Louisiana Filed A Federal Lawsuit:

Every public school must have the commandments on display under a law passed last week. It “pushes students into religious observance,” according to the parents.

A group of parents from Louisiana filed a federal lawsuit on Monday to overturn a recently passed state statute mandating that the Ten Commandments be displayed in every classroom in public schools.

It was generally anticipated that the measure, which became the only state with such a mandate when it was signed into law by Governor Jeff Landry last week, would face legal challenges.

One of the groups advocating for the parents, the American Civil Liberties Union of Louisiana, has denounced the bill as “blatantly unconstitutional.” However, proponents of the bill were keen to go to court to take the matter to the US Supreme Court. They had high hopes that the conservative majority on the court would uphold the requirement and reverse a 1980 decision that had declared a comparable statute unconstitutional.

Nine families with children enrolled in Louisiana public schools are the plaintiffs in the case filed on Monday in Federal District Court in Baton Rouge, Louisiana. Among them are the families of two Unitarian Universalists, a Presbyterian, a Jewish, an atheist, and a nonreligious person.

The families claim in the complaint that the Ten Commandments would become inevitable if posted in every elementary, secondary, and postsecondary public education classroom. As a result, the lawsuit claims that the rule “unconstitutionally forces students to observe, revere, and accept the state’s preferred religious text.”

According to proponents of the law, the Ten Commandments are more than just a religious book; they are also a historical record that served as the model for the rules of the country.

“You have to start from the original lawgiver, Moses, if you want to respect the rule of law,” Republican Mr. Landry declared as he signed the measure last week.

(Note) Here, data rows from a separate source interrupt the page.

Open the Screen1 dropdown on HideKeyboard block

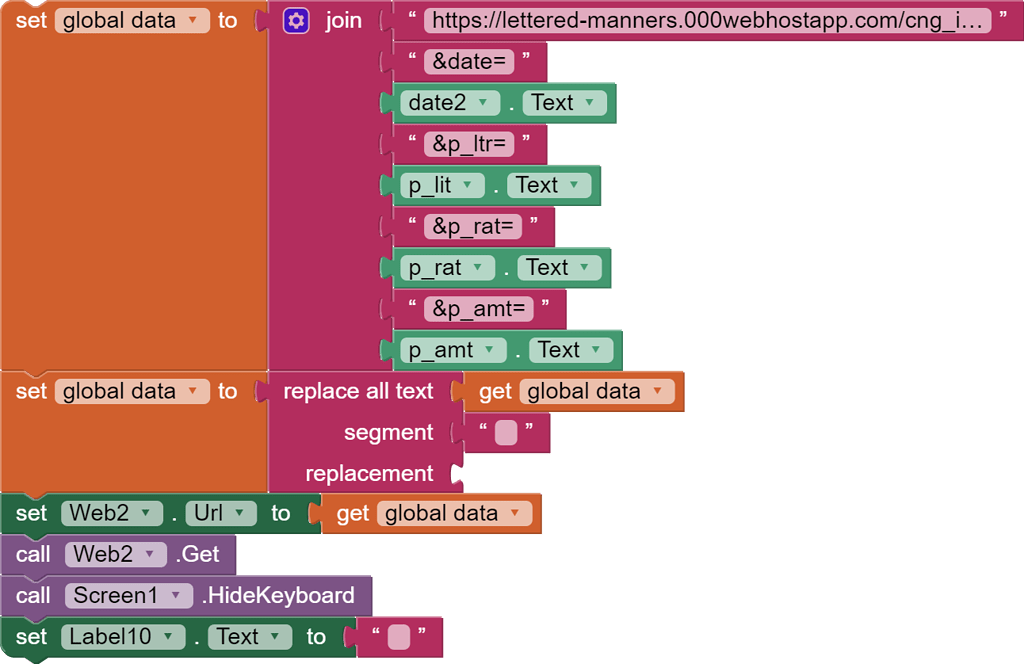pyautogui.click(x=128, y=595)
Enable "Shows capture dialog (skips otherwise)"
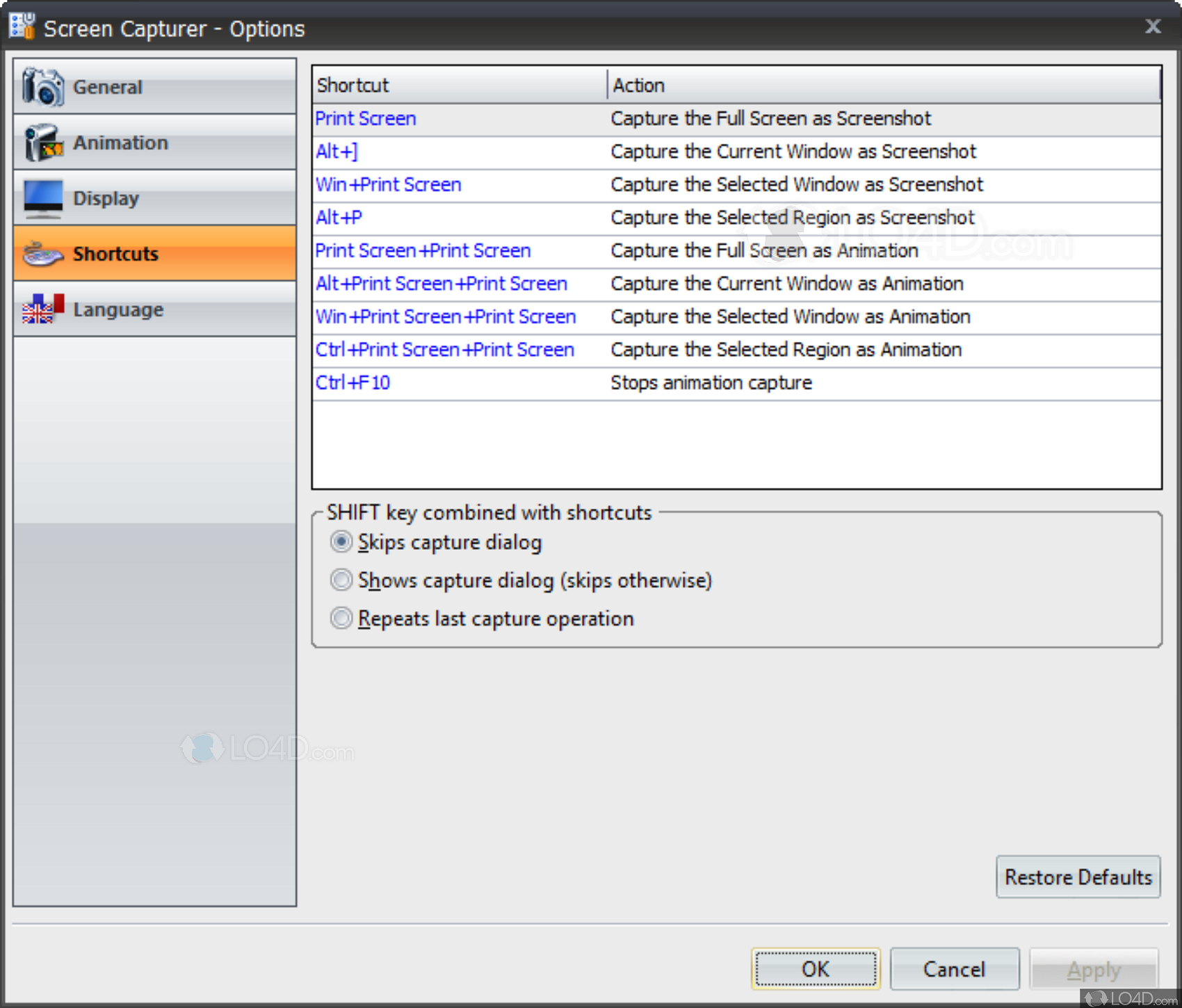This screenshot has height=1008, width=1182. coord(341,580)
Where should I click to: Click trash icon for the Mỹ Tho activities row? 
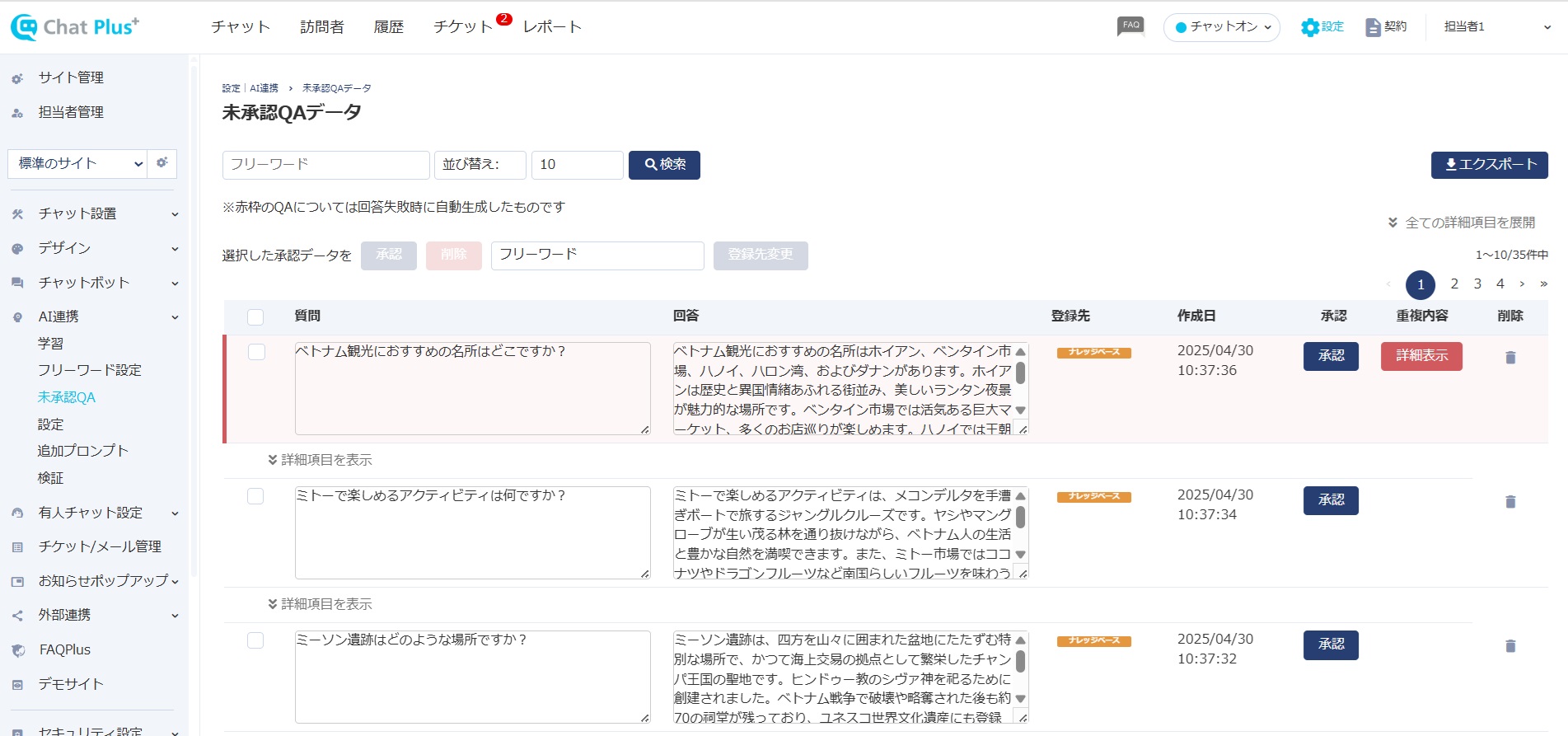click(x=1510, y=502)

By January 1, 2025, all public classrooms are required by law to display the commandments on posters that measure no less than 11 by 14 inches. Additionally, the commandments must be “in a large, easily readable font” and “the central focus of the poster.” A three-paragraph statement claiming that the Ten Commandments were a “prominent part of American public education for almost three centuries” would also be included on the posters.

Advocates of the measure said that the commandments would benefit pupils morally in addition to their historical significance.

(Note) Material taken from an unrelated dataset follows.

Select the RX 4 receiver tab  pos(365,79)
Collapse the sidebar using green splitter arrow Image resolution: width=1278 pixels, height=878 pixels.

The Republican state representative who sponsored the law, Dodie Horton, said to colleagues from the House floor that the legislation will enable “our children to look up and see what God says is right and what he says is wrong.” “It doesn’t advocate for a particular religion but demonstrates the moral standards we should all uphold.”

However, the statute communicates “an opposite message of religious intolerance that one religion or faith system is officially superior to others, and that people who don’t subscribe to it are poorer in worth and status,” according to the Rev. Jeff Sims, one of the parents engaged in the lawsuit.

“As a pastor and father, I cannot, in good conscience, sit by idly while our political representatives usurp God’s authority for themselves and trample our fundamental religious freedom rights,” stated Mr. Sims, the pastor of a Presbyterian church in Covington, Louisiana, in a statement.